**AIM OF THE TASK:** Write out the lines of the items from the line containing "This screenshot has width=960, height=720." through the line containing "center [602, 401].", inclusive, as a JSON list of strings with one string per line and no blank lines. Leave the pictures out.

**SUPPLIED MATERIAL:**
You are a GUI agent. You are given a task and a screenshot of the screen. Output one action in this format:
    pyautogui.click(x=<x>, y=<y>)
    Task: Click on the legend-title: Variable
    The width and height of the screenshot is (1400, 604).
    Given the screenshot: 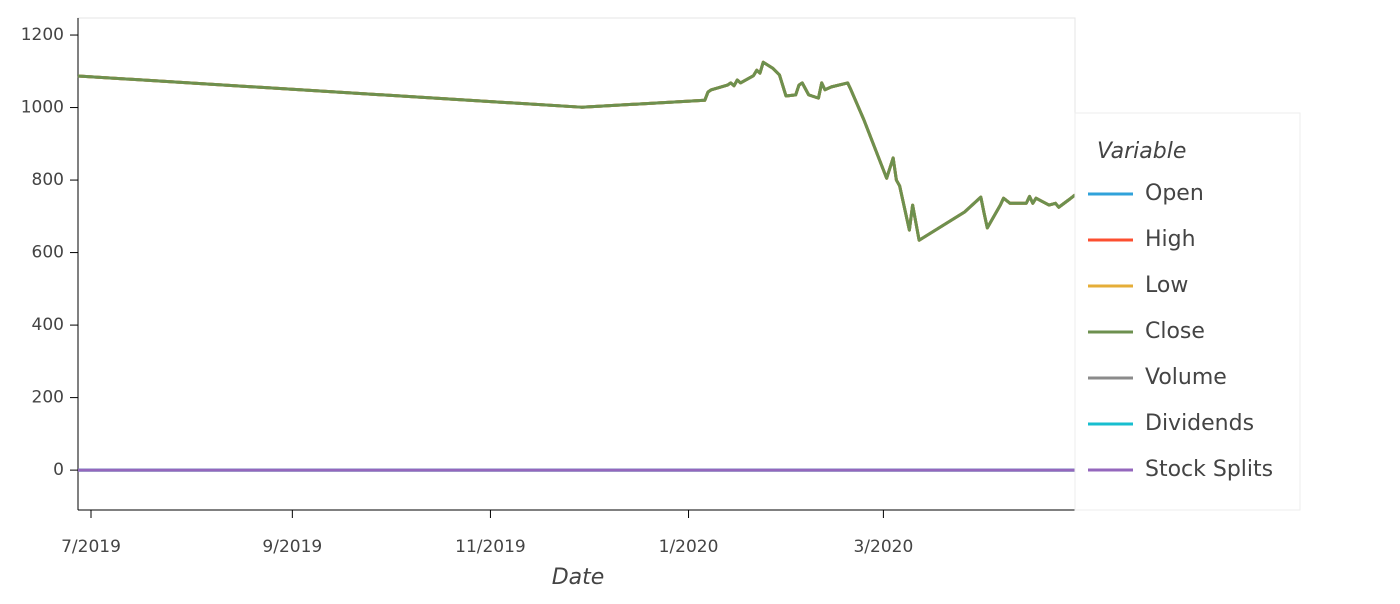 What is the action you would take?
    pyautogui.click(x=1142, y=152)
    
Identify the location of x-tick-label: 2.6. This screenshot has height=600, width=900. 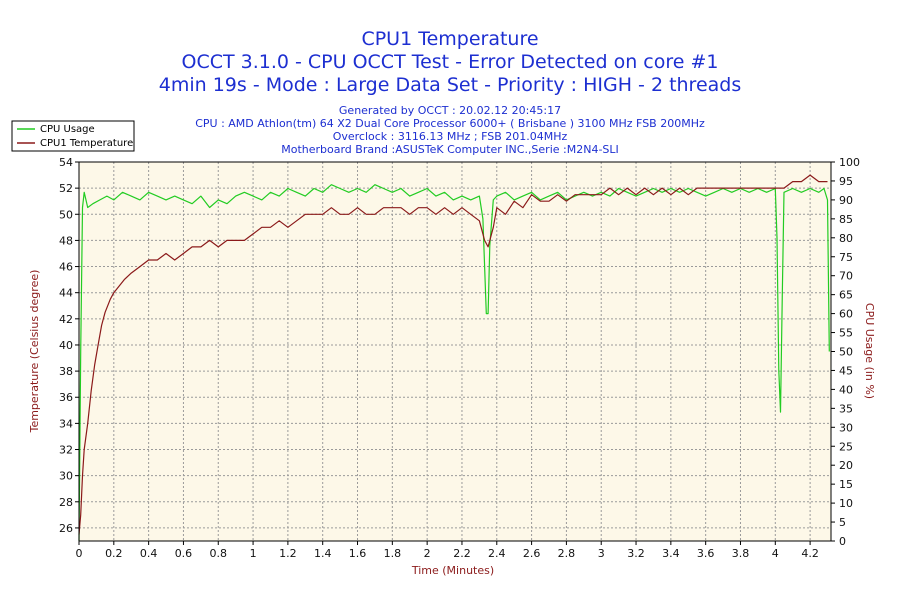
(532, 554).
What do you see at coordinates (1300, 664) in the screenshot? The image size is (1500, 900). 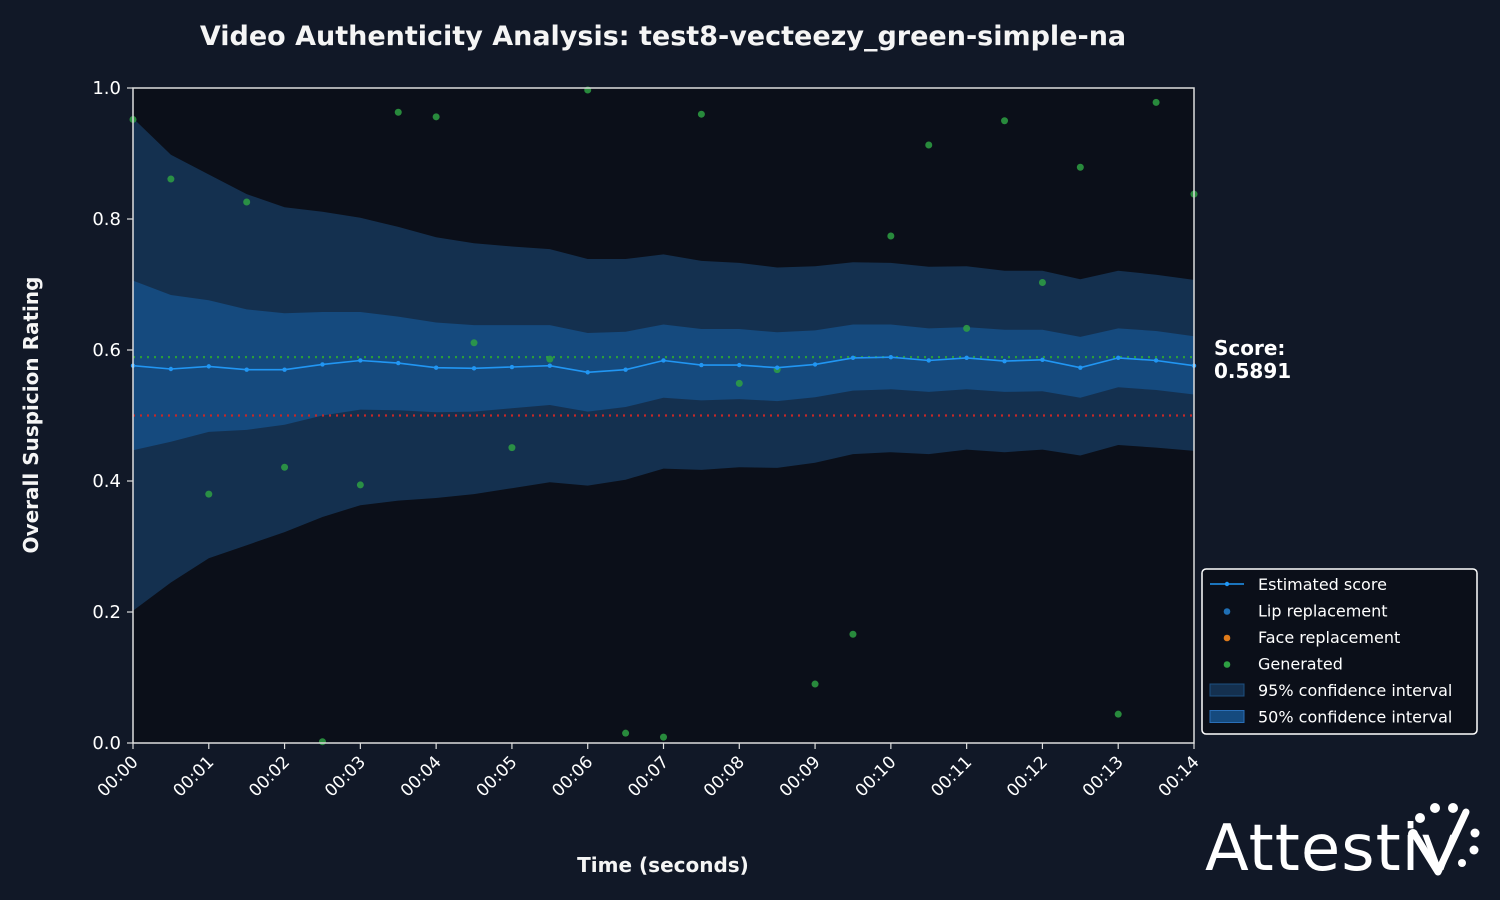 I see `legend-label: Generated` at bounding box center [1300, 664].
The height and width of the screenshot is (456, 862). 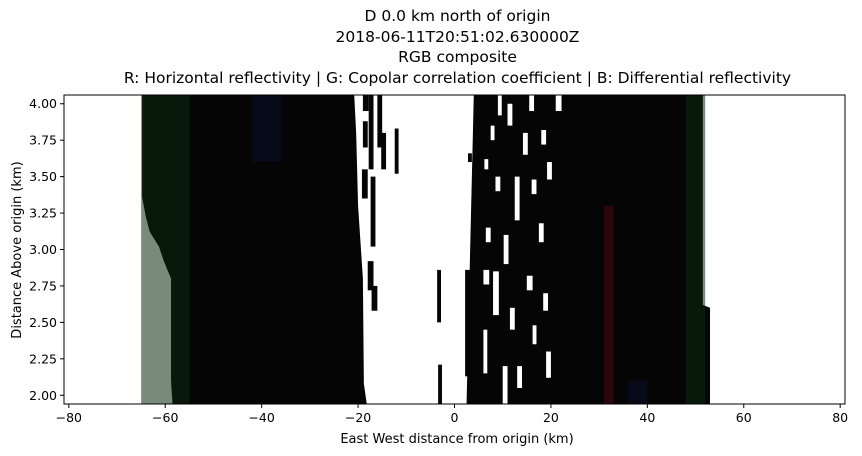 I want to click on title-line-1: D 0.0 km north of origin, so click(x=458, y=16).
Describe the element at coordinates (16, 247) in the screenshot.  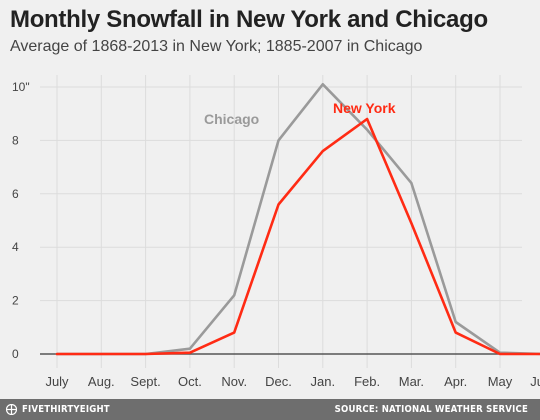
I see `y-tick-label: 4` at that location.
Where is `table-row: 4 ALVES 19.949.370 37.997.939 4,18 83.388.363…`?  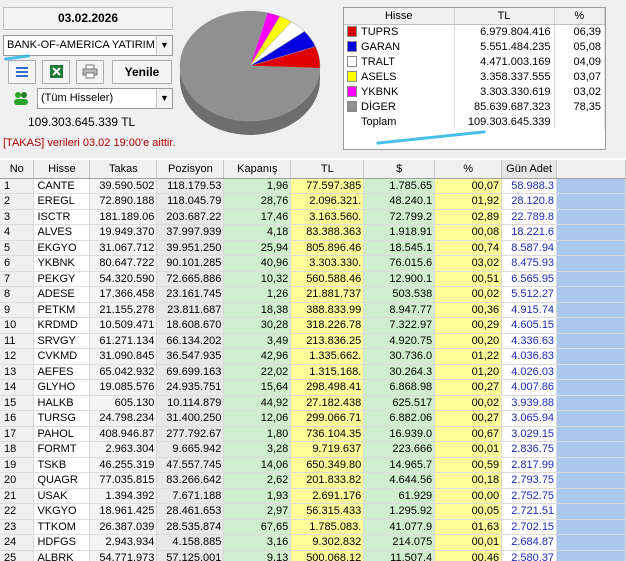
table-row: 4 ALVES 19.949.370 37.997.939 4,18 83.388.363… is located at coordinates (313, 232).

---

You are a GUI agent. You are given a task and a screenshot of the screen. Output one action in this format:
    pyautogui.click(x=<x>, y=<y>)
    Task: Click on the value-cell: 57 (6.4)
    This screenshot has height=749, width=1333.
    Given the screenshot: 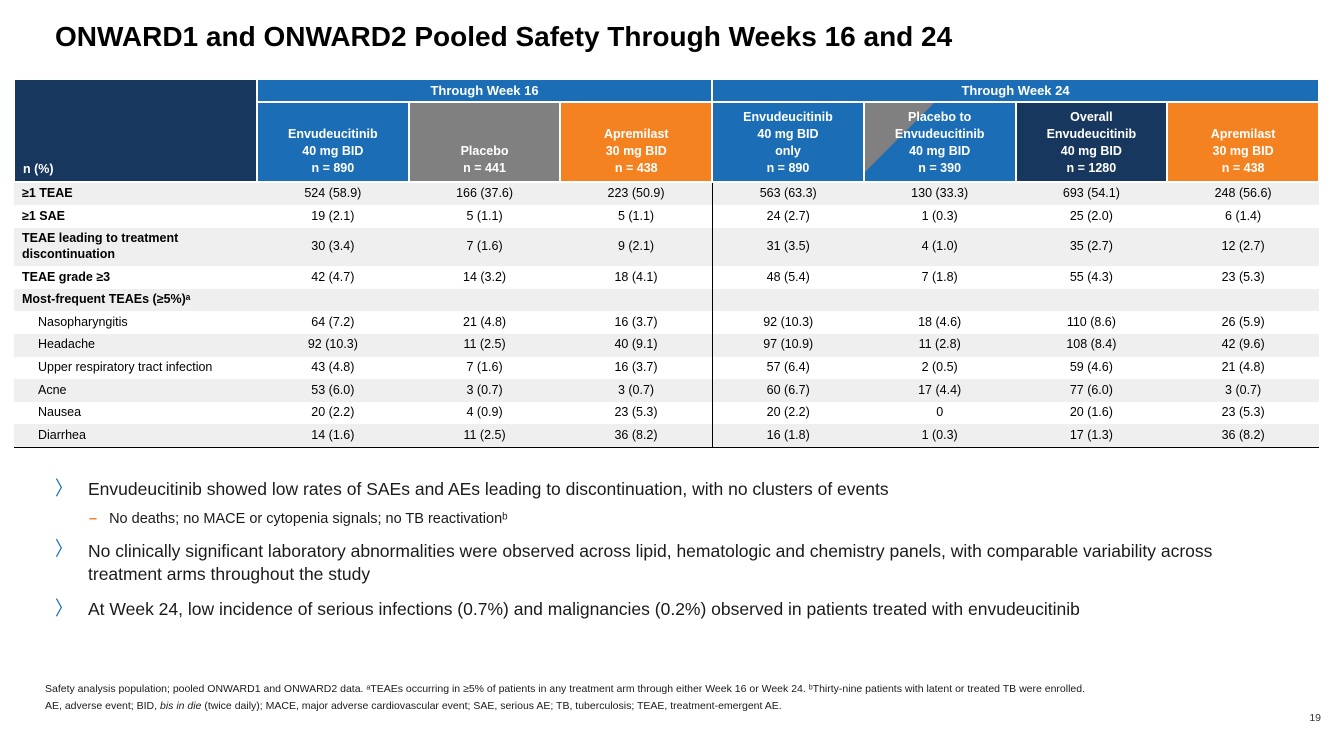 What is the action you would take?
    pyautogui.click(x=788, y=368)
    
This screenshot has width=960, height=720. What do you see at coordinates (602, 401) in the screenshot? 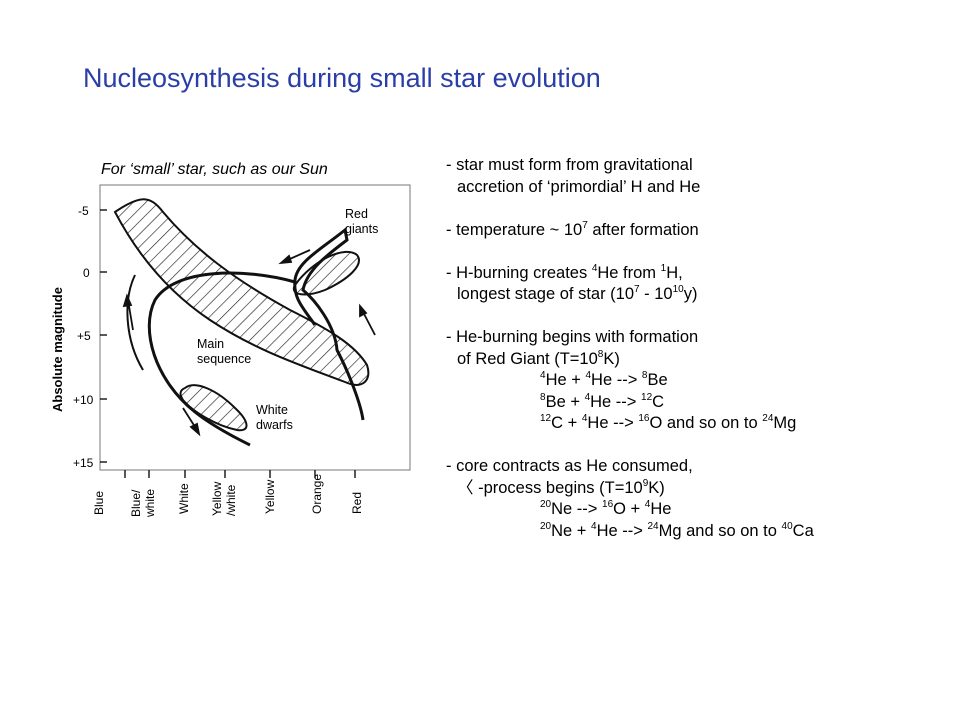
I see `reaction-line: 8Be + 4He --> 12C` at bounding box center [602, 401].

**EXPECTED ANSWER:**
[
  "This screenshot has width=960, height=720. What do you see at coordinates (602, 401) in the screenshot? ",
  "I see `reaction-line: 8Be + 4He --> 12C` at bounding box center [602, 401]."
]